# Rambo!



## Corydora_FREAK (Feb 21, 2007)

Well here he is! I give you Red Rambo! (or just Rambo) my new betta that i got today. (on my 8th aquarium counting the quarantine housing the pleco and corys)

He is the luckiest betta at petsmart and he was also the healthiest and most rambunctious and feisty of them all! Very Happy
Tank specs are. 10 gallon tank with 78 farenheit water maybe i might add a small pleco to help control algae. might add a female to get some baby bettas after i research and learn after keeping him for a couple of months.
Here is Rambos tank!









Here he is before his freedom from his horrible jar that he lived in for a month. :x








when i get a better picture of him i promise i will post!
_________________


----------



## oliesminis (May 7, 2007)

hey he looks sad in the second picture. i hope he really enjoys what looks like a great tank i feel sorry for him being in a jar fora month


----------



## Kageshi17 (Sep 6, 2006)

You definately shouldn't add a female to the tank.

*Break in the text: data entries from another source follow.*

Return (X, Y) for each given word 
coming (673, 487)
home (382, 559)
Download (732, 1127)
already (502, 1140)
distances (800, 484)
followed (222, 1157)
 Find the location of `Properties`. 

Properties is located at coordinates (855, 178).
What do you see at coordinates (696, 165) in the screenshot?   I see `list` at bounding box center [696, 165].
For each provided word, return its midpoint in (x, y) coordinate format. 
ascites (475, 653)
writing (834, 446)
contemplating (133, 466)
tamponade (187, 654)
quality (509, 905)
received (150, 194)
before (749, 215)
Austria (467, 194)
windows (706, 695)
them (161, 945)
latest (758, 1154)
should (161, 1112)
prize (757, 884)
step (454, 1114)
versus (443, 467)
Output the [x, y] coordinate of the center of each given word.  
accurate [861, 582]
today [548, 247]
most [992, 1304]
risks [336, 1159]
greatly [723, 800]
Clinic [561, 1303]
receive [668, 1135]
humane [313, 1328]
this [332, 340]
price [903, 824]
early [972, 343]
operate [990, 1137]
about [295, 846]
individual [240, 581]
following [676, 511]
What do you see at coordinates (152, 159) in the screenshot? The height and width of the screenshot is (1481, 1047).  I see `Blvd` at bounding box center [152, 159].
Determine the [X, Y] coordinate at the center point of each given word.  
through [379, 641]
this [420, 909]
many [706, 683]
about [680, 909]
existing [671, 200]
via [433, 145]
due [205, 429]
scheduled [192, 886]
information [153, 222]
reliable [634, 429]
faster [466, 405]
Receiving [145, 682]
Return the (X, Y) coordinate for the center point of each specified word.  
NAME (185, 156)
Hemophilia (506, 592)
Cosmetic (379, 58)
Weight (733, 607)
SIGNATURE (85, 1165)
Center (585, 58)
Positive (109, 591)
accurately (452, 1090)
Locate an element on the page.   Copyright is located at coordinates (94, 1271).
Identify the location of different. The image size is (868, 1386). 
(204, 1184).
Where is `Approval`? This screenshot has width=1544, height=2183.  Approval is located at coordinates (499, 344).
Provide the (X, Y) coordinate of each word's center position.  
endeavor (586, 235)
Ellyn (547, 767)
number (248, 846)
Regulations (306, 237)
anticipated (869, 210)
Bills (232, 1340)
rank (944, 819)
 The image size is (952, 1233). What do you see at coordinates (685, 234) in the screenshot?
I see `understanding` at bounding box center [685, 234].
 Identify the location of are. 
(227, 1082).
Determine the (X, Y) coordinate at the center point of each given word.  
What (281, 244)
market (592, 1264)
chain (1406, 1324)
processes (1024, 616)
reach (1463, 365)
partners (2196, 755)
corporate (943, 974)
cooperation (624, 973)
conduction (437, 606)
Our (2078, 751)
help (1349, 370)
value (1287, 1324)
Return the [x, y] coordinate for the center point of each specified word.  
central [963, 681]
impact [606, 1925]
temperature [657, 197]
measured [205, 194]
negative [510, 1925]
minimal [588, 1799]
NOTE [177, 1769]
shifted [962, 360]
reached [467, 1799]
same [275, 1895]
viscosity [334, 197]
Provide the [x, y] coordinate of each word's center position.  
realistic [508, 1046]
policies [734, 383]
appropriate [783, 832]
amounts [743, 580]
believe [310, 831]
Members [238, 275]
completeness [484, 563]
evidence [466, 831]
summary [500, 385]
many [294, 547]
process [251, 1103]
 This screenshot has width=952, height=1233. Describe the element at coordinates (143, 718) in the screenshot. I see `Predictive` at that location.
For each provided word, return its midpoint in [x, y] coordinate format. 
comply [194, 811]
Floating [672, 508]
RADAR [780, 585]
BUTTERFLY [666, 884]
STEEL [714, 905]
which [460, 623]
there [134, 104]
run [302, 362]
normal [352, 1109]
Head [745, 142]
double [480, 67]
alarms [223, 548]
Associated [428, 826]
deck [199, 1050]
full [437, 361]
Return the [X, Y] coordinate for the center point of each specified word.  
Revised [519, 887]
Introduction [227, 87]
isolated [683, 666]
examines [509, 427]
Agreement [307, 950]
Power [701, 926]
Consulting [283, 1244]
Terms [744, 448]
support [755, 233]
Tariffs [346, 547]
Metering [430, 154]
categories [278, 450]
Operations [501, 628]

If you do, they will constantly be chasing eachother around and wearing eachother out trying to kill the other one. Betta breeding takes alot of research and time and it only involves maybe 2 days of interaction between the male and female. But you could add alot of other kinds of fish! My male and female betta all did really well with cories and schooling tetra. They never seemed to have a problem. So yeah, add some more fish if you'd like, he might be kinda nippy and mean at first, but in maybe 1-2 days time, everything will be fine. Haha, good luck!


----------



## Corydora_FREAK (Feb 21, 2007)

do you think he will bother some ghost shrimp?


----------



## Kageshi17 (Sep 6, 2006)

Probably eat them eventually. My betta seemed great with my ghost shrimp...but maybe 1-2 weeks later...the ghost became a real one. Haha I never found what happened to him but my betta loved stalking that guy. So I could only guess


----------



## leafgirl115 (Mar 26, 2006)

You should get a couple of Otos for the tank I have 2 in my 5g with my betta and he loves them. Do not add a female to that tank. Bettas will and do kill each other. Breeding them takes a lot of time and knowlage. Its not some thing to do. After you breed them there is even more to learn and do.

Great looking betta!


----------